• _WORK ITEM_:
Go through the entries and transcribe each one exactly, dropping the pictures.

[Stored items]
* * * * *
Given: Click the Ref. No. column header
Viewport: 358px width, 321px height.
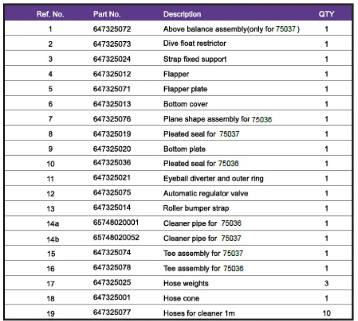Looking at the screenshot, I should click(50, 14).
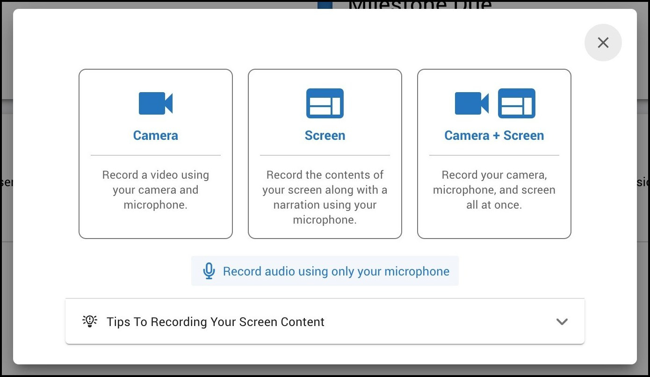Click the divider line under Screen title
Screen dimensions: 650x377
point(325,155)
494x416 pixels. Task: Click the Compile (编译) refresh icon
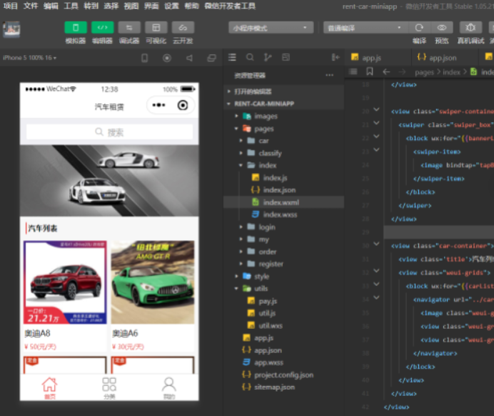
* * * * *
• _WRITTEN SOLUTION_:
Given: Click the Ref. No. column header
Viewport: 358px width, 321px height.
Looking at the screenshot, I should click(50, 14).
Click the divider line under Screen title
Screen dimensions: 650x377
point(325,155)
494x416 pixels. Task: Click the Compile (编译) refresh icon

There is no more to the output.